The MTD was defined as the highest dose that can be safely administered to participants and was determined by the number of participants in each cohort with a dose-limiting toxicity (DLT). The number and proportion of participants in each dose cohort and the number of participants with a DLT was presented using the total number of participants in the MTD Evaluable Population as the denominator. 2 participants from Cohorts 0.5 and 5 mg/kg QWk (1 in each cohort) did not complete the DLT period and therefore not evaluable for MTD.

A DLT was defined as any grade greater than or equal to (\>=) 3 treatment-related non-hematologic toxicity that occurred during the DLT assessment period with the following exceptions: Grade less than (\<) 4 serum-high glucose (fasting) with duration of \< 24 hours; Grade 3 fever (in the absence of neutropenia) defined as \> 40.0 degree centigrade (°C) \[greater than (\>) 104.0°F\] that resolved to normal or baseline within 24 hours of treatment and was not considered an SAE; or Grade 3 rigors/chills that responded to optimal therapy; any Grade \>= 3 treatment-related hematologic toxicity that occurred during the DLT assessment period.

The OBED was defined as the dose at which all circulating insulin-like growth factor (IGF)-1 and IGF-2 ligand was sequestered by MEDI-573.

The Cmax was the maximum observed serum concentration of MEDI-573.

The tmax was defined as actual sampling time to reach the maximum observed serum concentration of MEDI-573.

The Ctrough was the lowest serum concentration of MEDI-573 within a dosing interval.

The Cmax/dose was the dose-normalized maximum serum concentration of MEDI-573.

Area under the serum concentration-time curve over the first dosing interval.

The AUCtau/dose was a measure of dose-normalized area under the serum concentration-time curve over the first dosing interval.

Two methods were used to assess the immunogenicity data: an ECL-based method and measurement of neutralizing ADA. The titer was calculated by multiplying the minimum assay dilution factor by the reciprocal of the highest dilution factor which yielded an ECL multiple equal to or greater than the screening assay cut-point factor.

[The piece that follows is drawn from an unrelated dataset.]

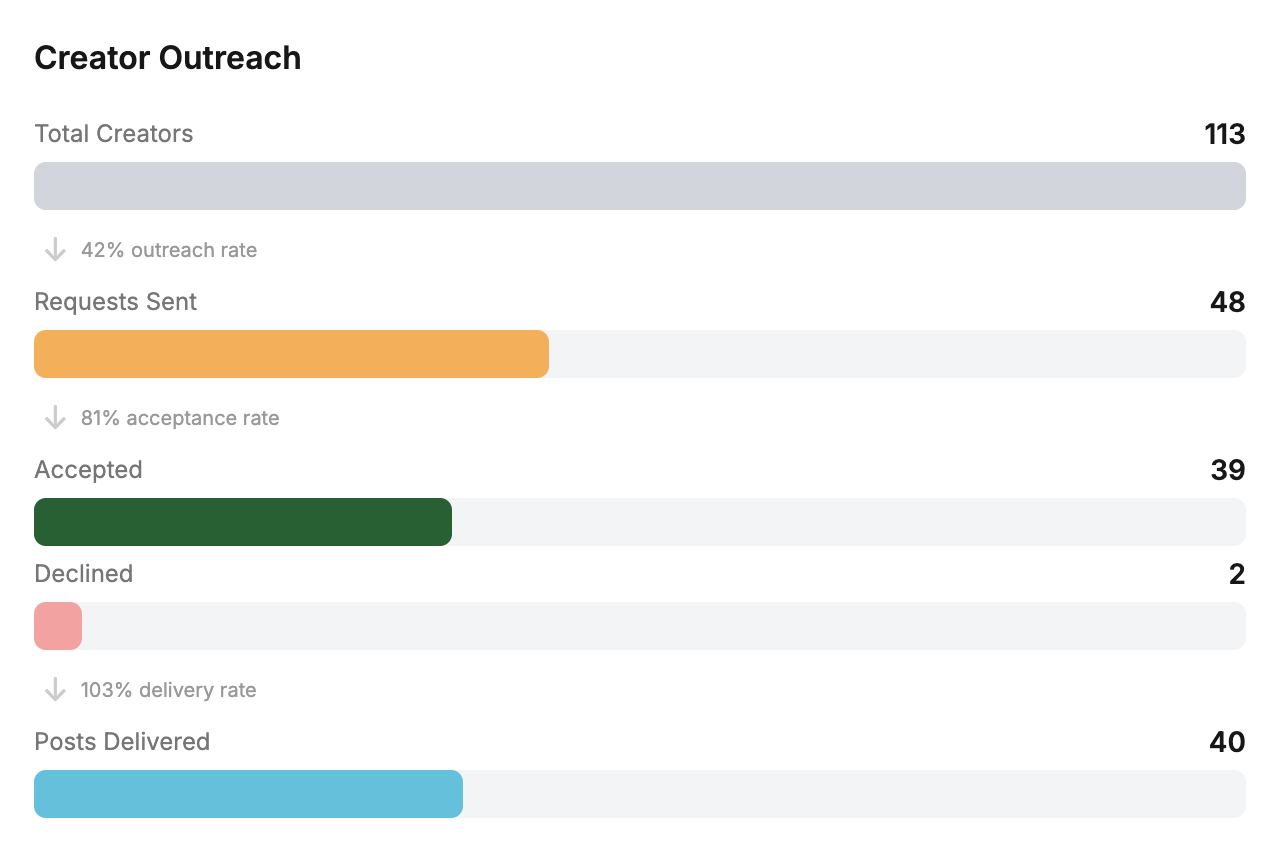Click the down arrow beside acceptance rate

The ORR was defined as the proportion of participants with confirmed complete response (CR) or partial response (PR) according to the RECIST criteria The CR was defined as disappearance of all target and nontarget lesions and no new lesions; and PR was definded as \>= 30% decrease in the sum of diameters of Target Lesions (compared to baseline \[screening\]) and no new lesions.

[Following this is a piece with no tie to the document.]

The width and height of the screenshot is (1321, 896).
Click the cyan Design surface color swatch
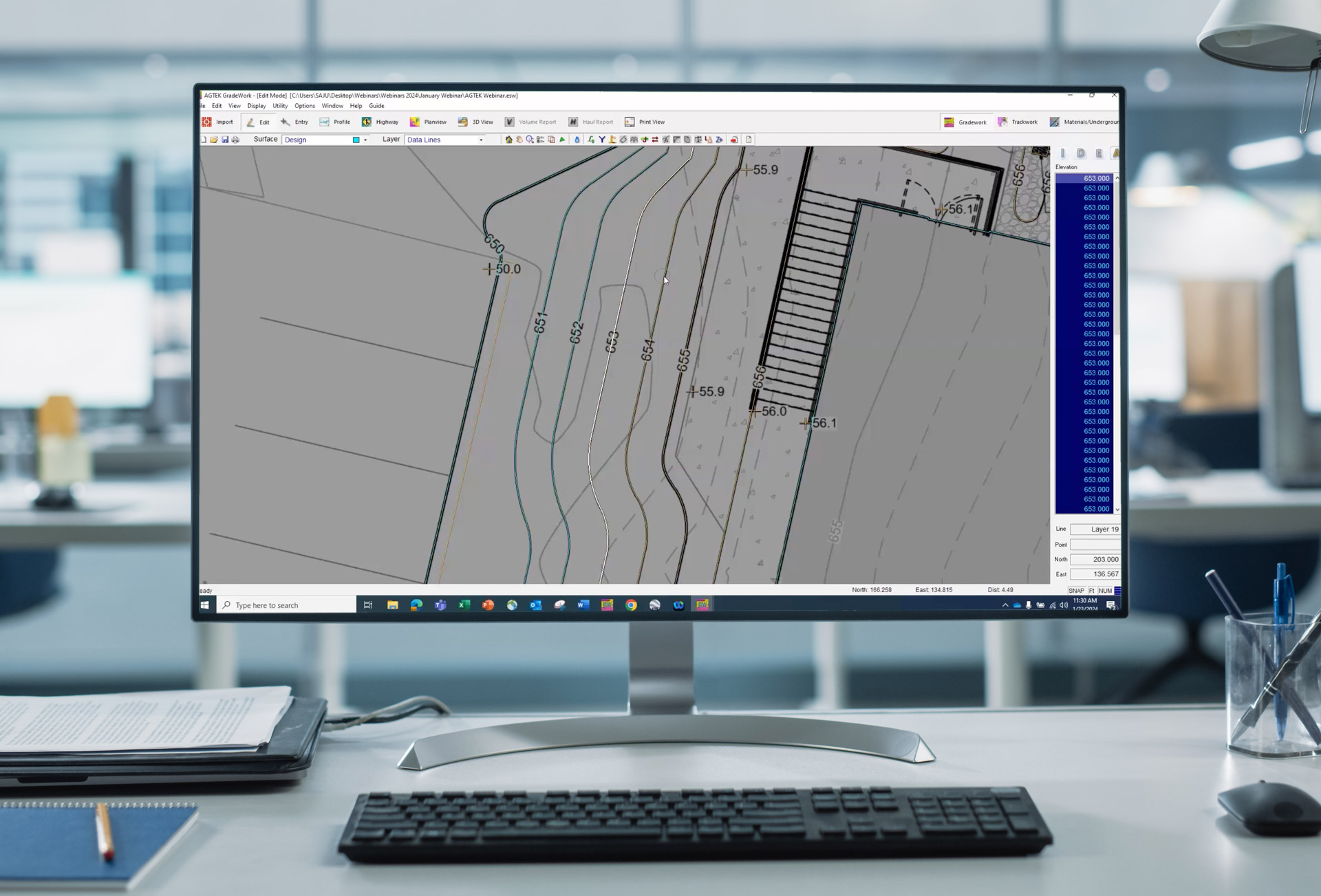point(356,140)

Progression-free survival (PFS) was defined as the duration from the start of treatment with MEDI-573 until the documentation of disease progression or death due to any cause, whichever occurred first.

Time to disease progression (TTP) was defined as the duration from the start of treatment with MEDI-573 until the documentation of disease progression.

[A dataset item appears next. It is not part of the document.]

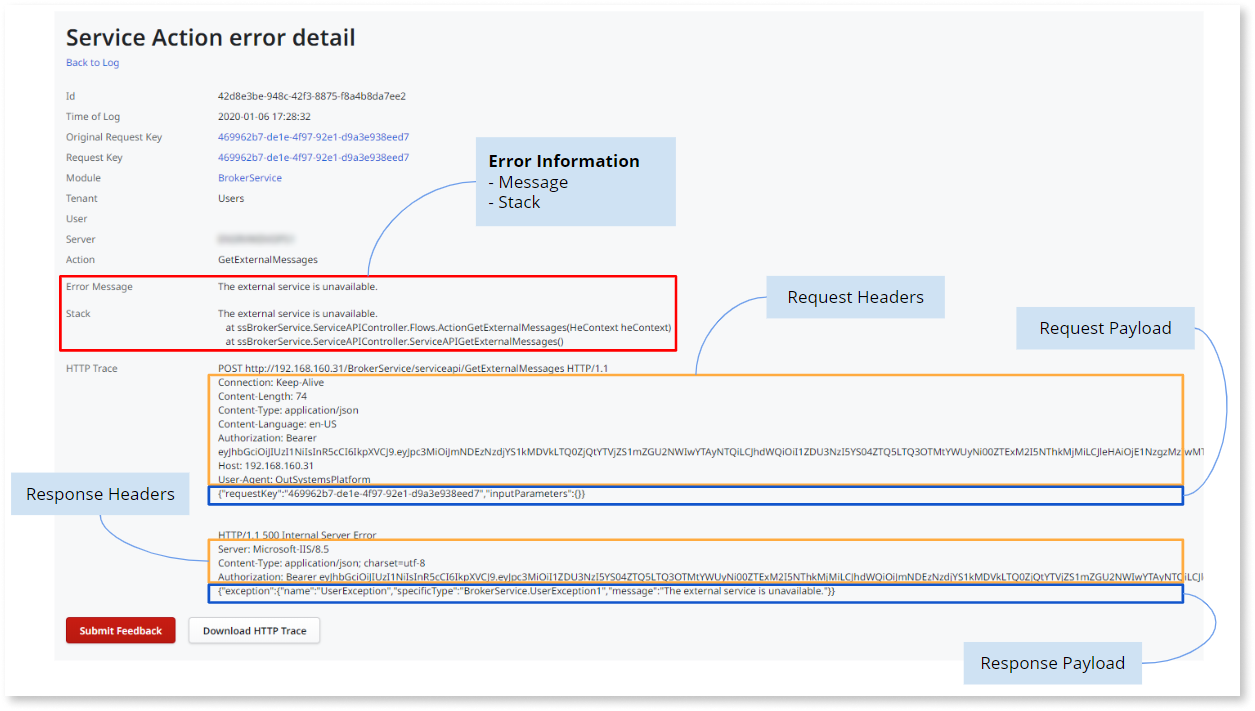Select the request payload JSON line
Screen dimensions: 1255x711
(x=402, y=493)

Overall survival (OS) was defined as the time from the start of treatment with MEDI-573 until death.

Time to response was defined as the duration from the start of treatment with MEDI-573 to the first documentation of objective response (confirmed CR or PR) and was only assessed in participants who had achieved objective response.

Duration of response was defined as the duration from the first documentation of objective response (confirmed CR or PR) to the first documented disease progression.

The suppression profiles of both IGF-1 and IGF-2 post administration of MEDI-573 in relation to time course of antibody concentrations in serum were evaluated during treatment.